# Project on Mastodon
Sebastian Gottschalk, Kerstin Kirchgässner, Rusen Yasar

# Trends

API methods for trends are summarised here: https://docs.joinmastodon.org/methods/trends/

We can begin with the trending hashtags, get statuses mentioning those tags. We can also get trending statuses, and check the tags mentioned in these statuses.

In [1]:
import requests
import json

Focus on mastodon.social

In [2]:
base_url = "https://mastodon.social"

Import tokens

In [13]:
with open("../credentials/mastodon_social/app_token.txt") as text_file:
    app_token = text_file.read()

In [18]:
with open("../credentials/mastodon_social/user_token.txt") as text_file:
    user_token = text_file.read()

## Trending tags

Most frequently used tags in the past week. Max 20.

In [4]:
tags_dir = "/api/v1/trends/tags"
max_tags = "?limit=20"

In [5]:
resp_tags = requests.get(
    base_url + tags_dir + max_tags
)

In [183]:
js_tags = resp_tags.json()

### Getting info on these tags

API methods on tags summarised here: https://docs.joinmastodon.org/methods/tags/

In [14]:
tag_info_dir = "/api/v1/tags/"

Check one tag to see how much history it returns

In [184]:
name_tag1 = js_tags[0]["name"]

In [23]:
resp_tag1 = requests.get(
    base_url + tag_info_dir + name_tag1, 
    headers = {
        "Authorization" : f"Bearer {app_token}"
    }
)

In [24]:
resp_tag1

<Response [200]>

In [185]:
js_tag1 = resp_tag1.json()
len(js_tag1["history"])

7

This gets only 7 days, same as what we know from list of trending tags. 

### Search statuses mentioning this tag

API methods for search are summarised here: https://docs.joinmastodon.org/methods/search/

I cannot find a method to fetch statuses where the hashtag is in the tags attribute. Maybe this is the default behaviour, or maybe the statuses with matching tags will be returned first (I hope).

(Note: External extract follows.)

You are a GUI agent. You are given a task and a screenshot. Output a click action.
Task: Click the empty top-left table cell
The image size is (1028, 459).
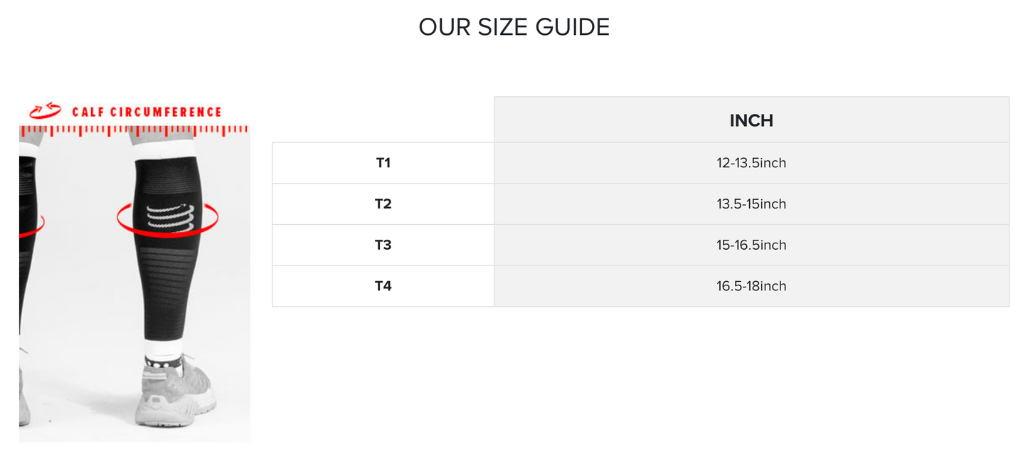(x=383, y=120)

Attributes of tags are summarised here: https://docs.joinmastodon.org/entities/Status/



In [40]:
search_dir = "/api/v2/search"
search_params_tag1 = f"?q={name_tag1}&limit=40"

In [41]:
resp_search_status_tag1 = requests.get(
    base_url + search_dir + search_params_tag1, 
    headers = {
        "Authorization" : f"Bearer {app_token}"
    }
)

In [43]:
resp_search_status_tag1

<Response [200]>

In [44]:
js_search_status_tag1 = resp_search_status_tag1.json()
js_search_status_tag1

{'accounts': [],
 'statuses': [],
 'hashtags': [{'name': 'ifaidisclaimersweresongs',
   'url': 'https://mastodon.social/tags/ifaidisclaimersweresongs',
   'history': [{'day': '1717027200', 'accounts': '58', 'uses': '154'},
    {'day': '1716940800', 'accounts': '0', 'uses': '0'},
    {'day': '1716854400', 'accounts': '0', 'uses': '0'},
    {'day': '1716768000', 'accounts': '0', 'uses': '0'},
    {'day': '1716681600', 'accounts': '0', 'uses': '0'},
    {'day': '1716595200', 'accounts': '0', 'uses': '0'},
    {'day': '1716508800', 'accounts': '0', 'uses': '0'}]}]}

Apparently Mastodon does not allow searching in the entire databse. So, this approach doesn't work.

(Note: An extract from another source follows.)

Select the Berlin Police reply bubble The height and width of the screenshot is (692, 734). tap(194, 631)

Starting with trending tags, the only information we get is their use history in the past seven days.

## Trending statuses

Statuses that have been interacted with more than other (timeframe not clear)

### One batch of statuses

In [45]:
trending_status_dir = "/api/v1/trends/statuses"
trending_status_max = "?limit=40"

In [46]:
resp_trending_status = requests.get(
    base_url + trending_status_dir + trending_status_max
)

In [47]:
resp_trending_status

<Response [200]>

In [63]:
js_trending_status = resp_trending_status.json()

In [70]:
print(js_trending_status[0]["id"])
print(js_trending_status[0]["created_at"])

112529933367515061
2024-05-30T12:01:53.000Z


In [103]:
print(js_trending_status[-1]["id"])
print(js_trending_status[-1]["created_at"])

112529352665489689
2024-05-30T09:34:15.663Z


It looks like some statuses are categorised as trending, the request returns the most recent ones. 

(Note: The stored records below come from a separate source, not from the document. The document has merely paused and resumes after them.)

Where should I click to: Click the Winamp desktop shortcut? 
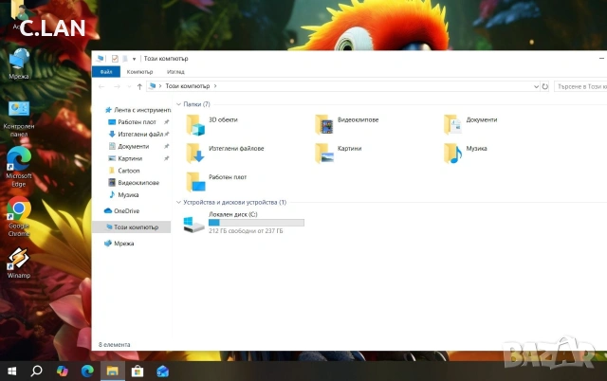tap(19, 263)
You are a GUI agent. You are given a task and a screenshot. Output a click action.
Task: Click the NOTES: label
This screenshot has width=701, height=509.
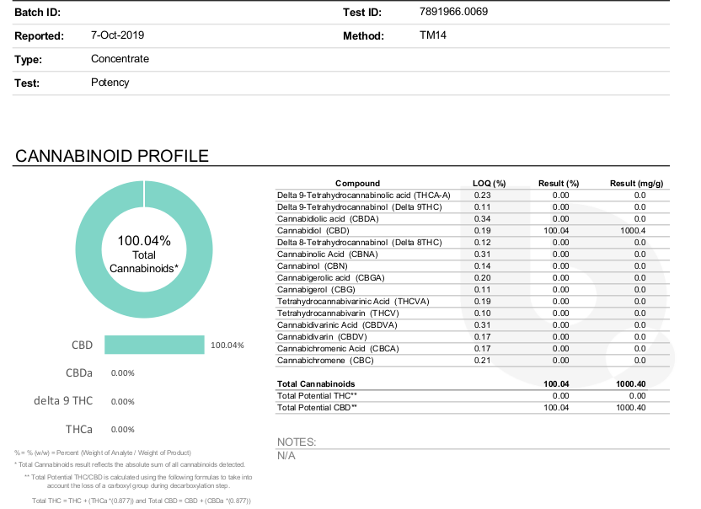click(x=297, y=442)
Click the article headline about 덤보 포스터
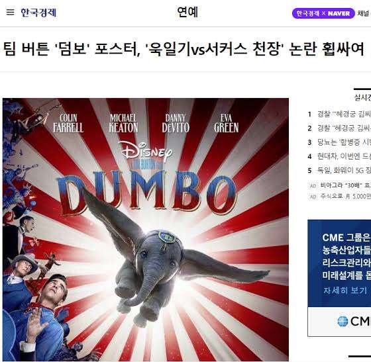Screen dimensions: 371x362 click(184, 49)
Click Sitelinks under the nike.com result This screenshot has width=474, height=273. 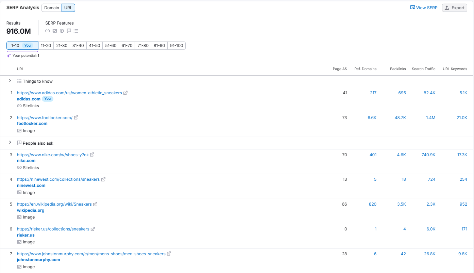(x=31, y=168)
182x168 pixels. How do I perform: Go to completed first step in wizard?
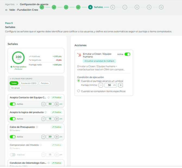[x=42, y=7]
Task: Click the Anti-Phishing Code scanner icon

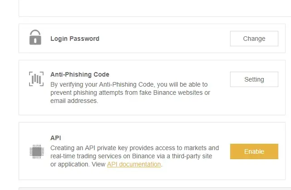Action: pos(35,79)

We can try to get all trending statuses up to a certain point in the past. Let's say Friday last week by the earliest.

### Getting multiple batches of statuses

In [82]:
from datetime import datetime

statuses_after = datetime(2024, 5, 24, 0, 0, 0, 1)

In [94]:
batches = {}
batch = 1
offset = 0
time_reached = datetime.now()

while time_reached > statuses_after:
     
    param_offset = f"&offset={offset}"

    resp = requests.get(
        base_url + trending_status_dir + trending_status_max + param_offset
    )

    if resp.status_code == 200:

        js = resp.json()

        if len(js) == 40:

            batches[batch] = js
            
            batch += 1
            offset += 40
            time_reached = datetime.strptime(js[-1]["created_at"], "%Y-%m-%dT%H:%M:%S.%fZ")
        
        else: 
            print("Response returned fewer than 40 statuses")
            break

    else:
        print("Response status not 200")
        break



Response returned less than 40 statuses


In [100]:
print(len(batches))
print(batches[1][0]["created_at"])
print(batches[30][-1]["created_at"])

30
2024-05-30T12:01:53.000Z
2024-05-30T08:45:29.000Z


It looks like there is a limit on how many statuses we can get. This could be only the current day, last 8 (or similar) hours. Or the number of statuses categorised as trending can be fixed (trying a few times, I get about 1200 statuses at each attempt).

It would be a good idea to save this set of statuses, run the loop again at several times towards the end of the day, and combine the results to get a broader view of the day.

In [102]:
with open("../data/raw/trending_statuses_1530.txt", "w") as text_file:
    json.dump(batches, text_file)

## Accounts posting trending statuses

(I realised later that there is no need to get account data separately. All the account info is already embedded in the statuses.)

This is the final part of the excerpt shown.